A saperlo probabilmente avrei cercato
di vivere diversamente.
L’incontro con l’arte, intesa in senso
ampio, è arrivato tardi a coronamento di un tortuoso e molto
indiretto percorso. Non posso, quindi, vantare un curriculum
artistico attraente (a meno di non considerare l’autografo con
dedica di Valeria Golino!). La scoperta con l’improvvisazione
teatrale non è stata, però, casuale. Sentivo, infatti, una certa
pulsione e una ingiustificata convinzione di averla nelle corde.
E sono andata a cercarla.
Dopo pochi anni da improvvisatore devo
dire che forse mi sbagliavo, non ci sono persone predisposte, serve
più semplicemente essere, invece, “disponibile”. A rinunciare alle
certezze, a metterti ogni volta in gioco e ad aspettare gli altri
che sono sul palco e accettarli ed ascoltarli.
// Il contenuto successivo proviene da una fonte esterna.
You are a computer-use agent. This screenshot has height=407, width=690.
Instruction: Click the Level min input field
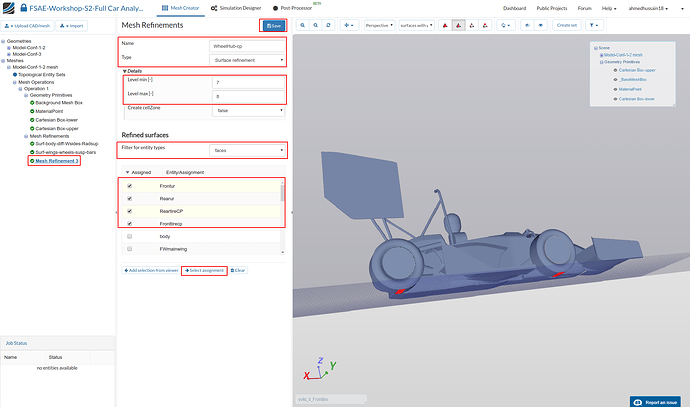(x=247, y=81)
Per
me “muy muy complicado”.
E’ un arte democratica che vuole la
parola di tutti e che respira aria collettiva (anche se casualmente
e per pochi minuti si è soli sul palco).
Essa….l’improvvisazione in genere non
si fa conquistare (e se cede è solo per qualche ora), ama invece le
ripartenze. Non potrebbe essere altrimenti visto che è un’arte che
mentre vive automaticamente si consuma.
Una faticaccia per chi sognava
semplicemente di fare teatro senza copioni. Tocca rimboccarsi le
maniche ed accettare successi e fallimenti.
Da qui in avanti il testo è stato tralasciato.